Author: Claire Gault
As someone with bipolar disorder, I have a fascination with reading about and researching the illness itself. I believe that the more information I learn, the better equipped I can be to manage the illness. My favorite way to learn is through reading autobiographies of successful, intelligent people with bipolar disorder that model ambition and healthy coping mechanisms. I have two favorites, and I’d highly recommend them to anyone looking for another perspective:
1. Lab Girl by Hope Jahren
Lab Girl is a memoir tracing the life and career path of Hope Jahren, a geobiologist currently teaching at the University of Oslo in Norway. Her life story is weaved within insightful lessons on plant life, and her journey as a rising scientist is brimming with stories of hard work and courage. Hope describes tirelessly working nights at her lab, personal scientific discoveries, and her rise in academia. For any reader, regardless of interest in science, her story is an irresistible read.
She does not acknowledge her mental illness at all until Chapter 9, where she begins with, “full-blown mania lets you see the other side of death. Its onset is profoundly visceral and unexpected, no matter how many times you’ve been through it.” Her description of the rise and fall of bipolar disorder takes only three pages, but is intensely heartbreaking and profound. The scale of mania can only be understood by someone who has experienced it, and Hope’s account is eerily relatable.

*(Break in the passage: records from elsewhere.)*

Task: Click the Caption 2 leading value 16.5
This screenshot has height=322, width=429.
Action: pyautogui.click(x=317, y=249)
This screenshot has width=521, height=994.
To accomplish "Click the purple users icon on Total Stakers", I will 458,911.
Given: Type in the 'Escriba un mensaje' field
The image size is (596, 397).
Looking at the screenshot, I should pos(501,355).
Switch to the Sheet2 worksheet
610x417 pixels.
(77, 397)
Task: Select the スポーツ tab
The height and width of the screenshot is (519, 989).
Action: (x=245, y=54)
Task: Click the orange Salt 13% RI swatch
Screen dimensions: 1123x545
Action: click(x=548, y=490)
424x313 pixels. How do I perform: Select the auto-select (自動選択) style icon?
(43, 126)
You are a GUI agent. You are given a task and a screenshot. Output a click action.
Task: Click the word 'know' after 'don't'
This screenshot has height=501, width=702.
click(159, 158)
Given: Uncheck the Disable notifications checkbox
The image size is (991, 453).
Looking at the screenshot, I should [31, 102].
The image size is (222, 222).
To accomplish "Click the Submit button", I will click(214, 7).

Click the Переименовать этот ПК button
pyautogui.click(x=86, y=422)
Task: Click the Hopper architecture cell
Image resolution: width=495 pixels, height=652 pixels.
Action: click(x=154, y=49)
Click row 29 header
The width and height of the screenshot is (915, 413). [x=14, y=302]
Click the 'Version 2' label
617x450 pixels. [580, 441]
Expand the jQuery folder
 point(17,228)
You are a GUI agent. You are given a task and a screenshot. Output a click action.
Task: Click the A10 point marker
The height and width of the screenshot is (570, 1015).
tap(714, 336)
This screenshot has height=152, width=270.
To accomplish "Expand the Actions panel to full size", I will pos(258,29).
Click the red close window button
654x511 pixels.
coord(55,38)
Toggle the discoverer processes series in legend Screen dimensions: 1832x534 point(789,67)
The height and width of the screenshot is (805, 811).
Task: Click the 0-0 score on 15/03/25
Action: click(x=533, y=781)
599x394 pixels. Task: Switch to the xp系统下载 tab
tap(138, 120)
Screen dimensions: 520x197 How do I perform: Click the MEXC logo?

Hope’s journey with bipolar disorder is not easy as she navigates her life as a scientist and mother, but she manages to find incredible success. Lab.
Girl is a must read for anyone wanting to be inspired by one of the foremost scientists of our time, who promises the reader that no matter their diagnosis, their dreams have the potential to come true.
2. The Collected Schizophrenias by Esme Weijun Wang
As you may have guessed by the title, The Collected Schizophrenias does not revolve around bipolar disorder, but the illness does have a significant presence in the book. Esme’s memoir primarily takes the reader through her own diagnosis and the stigma surrounding it: schizoaffective disorder. For those unfamiliar, schizoaffective disorder is a combination of schizophrenia and bipolar disorder, meaning that the afflicted have mood episodes, but can also experience hallucinations outside of mania.
One of the most poignant chapters in my opinion is called “The Choice of Children”, in which Esme describes her experience as a camp counselor for a youth bipolar camp. This chapter is especially enlightening on the topic of bipolar disorder and children; Esme quotes the National Alliance on Mental Illness (NAMI), saying, “Pediatric bipolar disorder appears more severe and with a much longer road to recovery than is seen with adults”. This becomes apparent as the chapter progresses, with Esme having to contend with conflict surfacing in the campers, her position of authority in the camp’s chaotic environment, and her own underlying desire to have children. For many, the decision to have children while reckoning with personal psychiatric conditions is a tough battle, and Esme relates with a beautifully articulated and emotional story of her own.
Both memoirs appeal to me (and I’d hope to you, as well) because Hope and Esme are shining examples of facing their disorders head-on, without sugarcoating the harsh reality that bipolar disorder brings. Neither author claims to have beaten their mental illnesses, but merely explain their way of managing their mental health, all while leading fulfilling lives. Lab Girl and The Collected Schizophrenias are a must read for the memoir lover, neurodivergent person, and/or curious mind wanting to be inspired by cogent stories of strength and tenacity.